The result is that many businesses could show huge losses due to its pension scheme deficit, payments that may not be due for many years to come.
The deficit calculated under FRS17 is based on the estimated cost of providing the benefits earned to date by employees.
Previously, a pension deficit could be included in the accounts footnotes, however for periods beginning on or after January 1 2005, it must be included on the balance sheet.
The issue will be particularly troublesome for small businesses struggling to provide a company pension in the first place.
Accounting for pension deficits may also have the potential of scaring away investors who fail to see the true worth of up and coming ventures.
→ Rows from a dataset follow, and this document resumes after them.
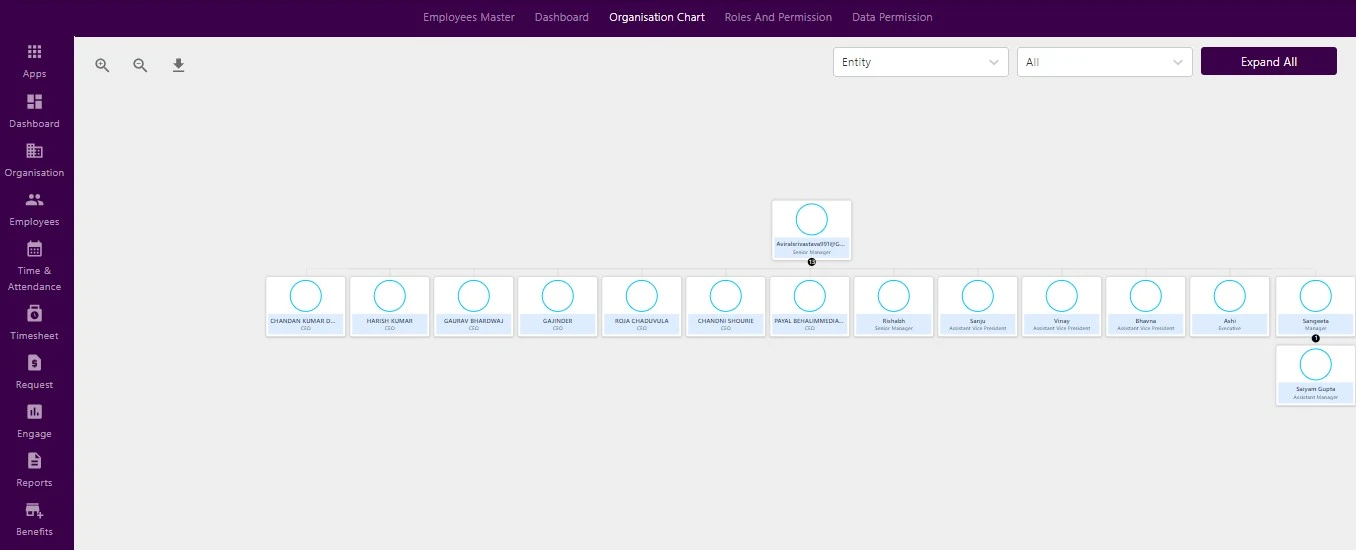1356x550 pixels.
Task: Open the Employees sidebar section
Action: pos(35,208)
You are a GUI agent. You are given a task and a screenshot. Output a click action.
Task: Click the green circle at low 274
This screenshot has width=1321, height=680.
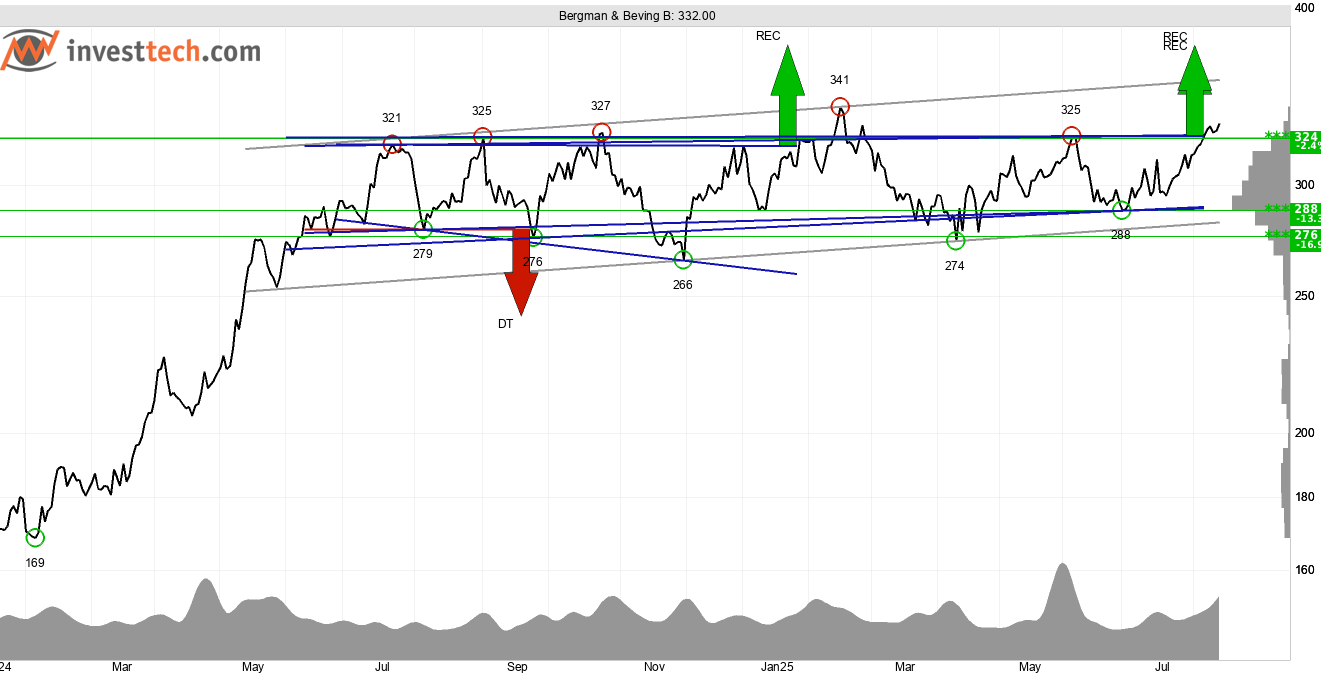[955, 240]
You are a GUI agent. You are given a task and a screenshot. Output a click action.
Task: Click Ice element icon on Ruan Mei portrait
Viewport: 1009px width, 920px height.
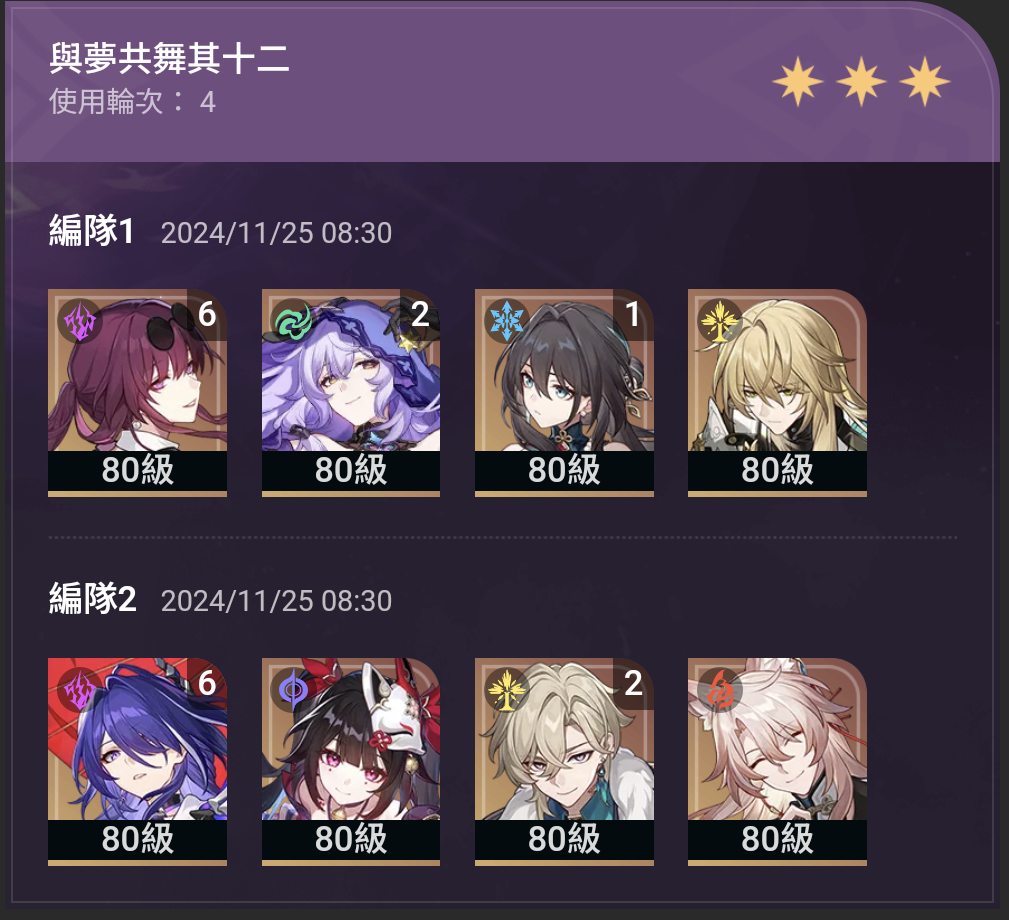click(x=506, y=320)
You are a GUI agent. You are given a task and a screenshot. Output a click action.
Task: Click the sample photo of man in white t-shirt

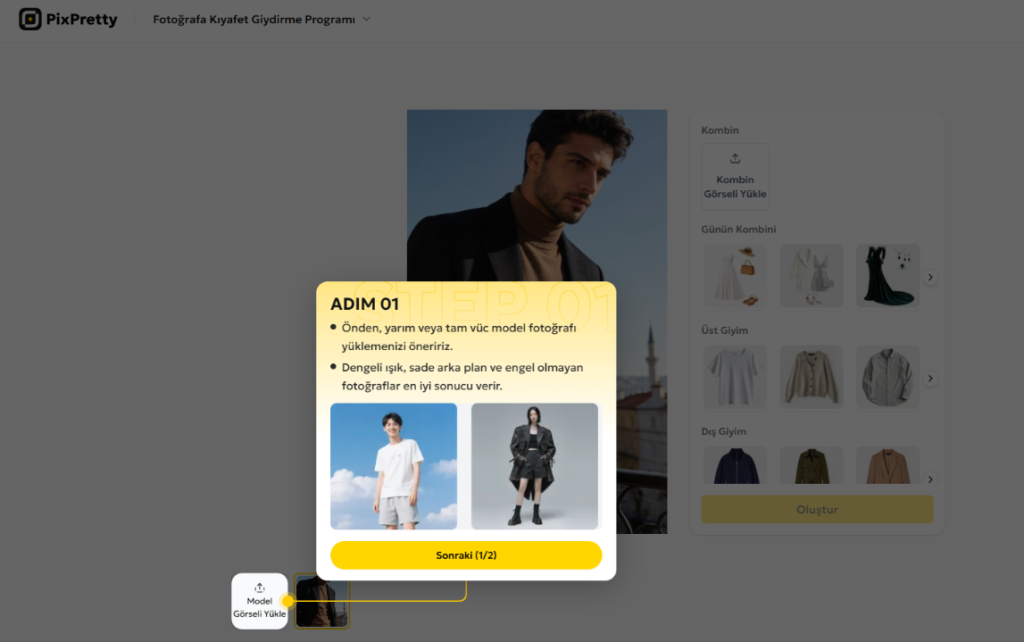pyautogui.click(x=394, y=466)
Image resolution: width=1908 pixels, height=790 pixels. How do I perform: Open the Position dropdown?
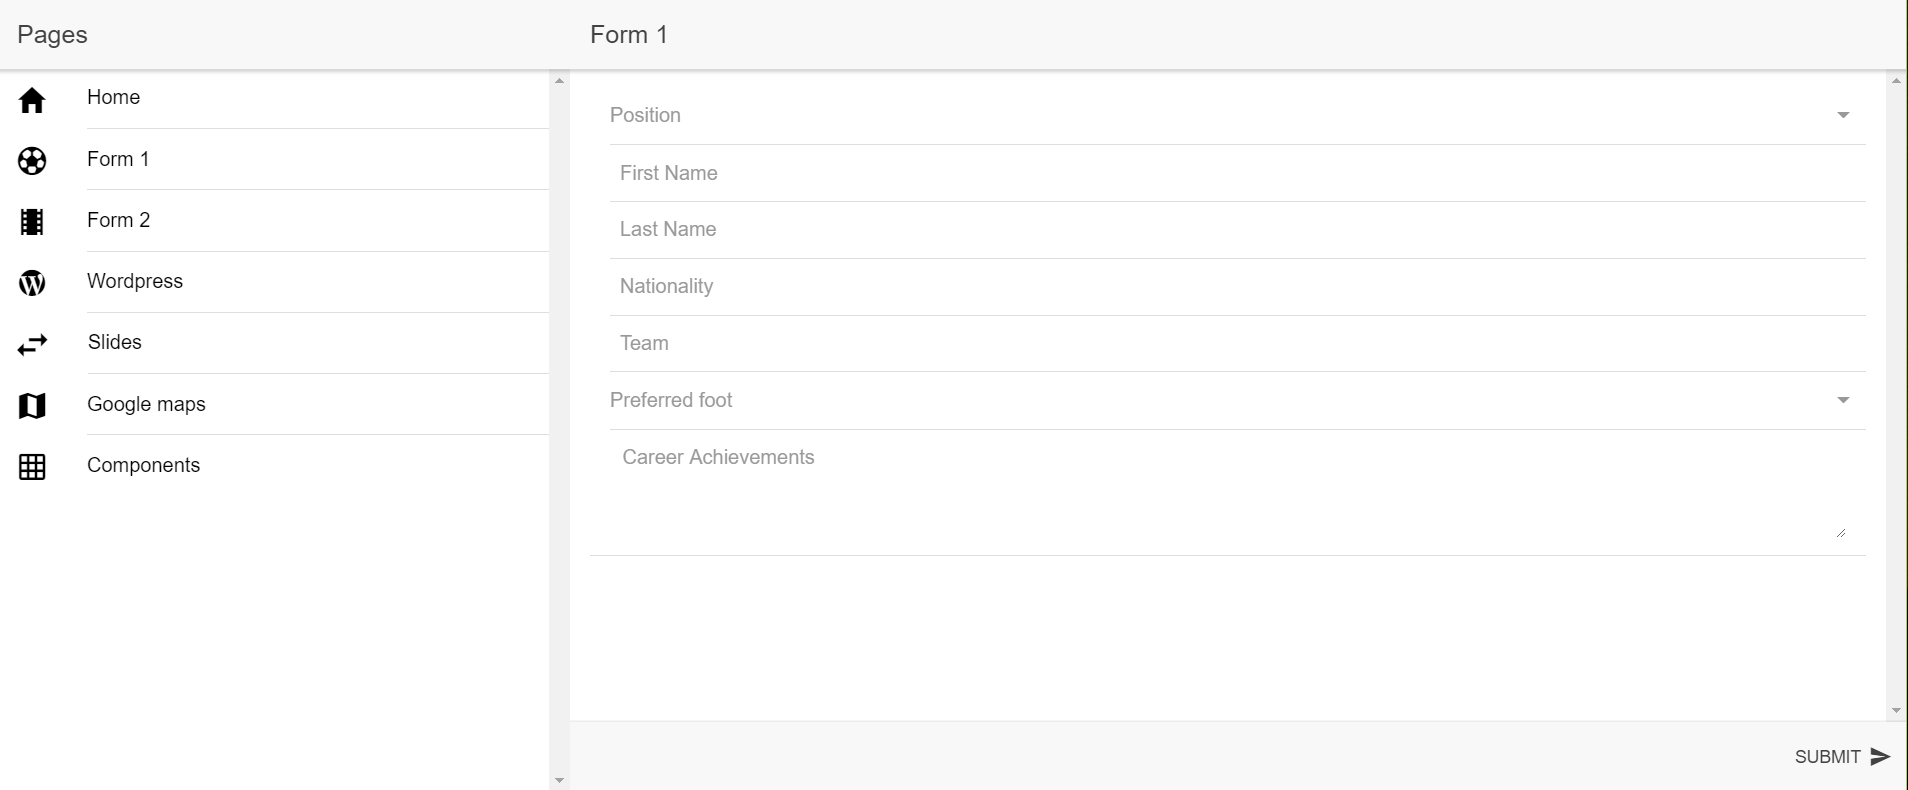coord(1237,116)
Philip Long, head of corporate recovery at PKF, said: “While the majority of businesses have included these figures in the notes of previous accounts, they haven’t yet affected the bottom line.
“Many business owners may be surprised to find they are insolvent on paper when they do and by this time it may be too late. If enough businesses fail to act it could spell disaster for UK insolvency rates.”
Recent figures, released by the Department of Trade and Industry, revealed that company insolvencies decreased by 0.9 per in the last quarter of 2004, compared to the third quarter.
However, such a buoyant market may not appear so in the future if PKF’s fears prove warranted.
Vicky Summers, employee benefits consultant at PKF, said: “Businesses need to seek advice now to minimise the impact of a likely pension scheme deficit. In many cases there may be ways of capping the deficit.”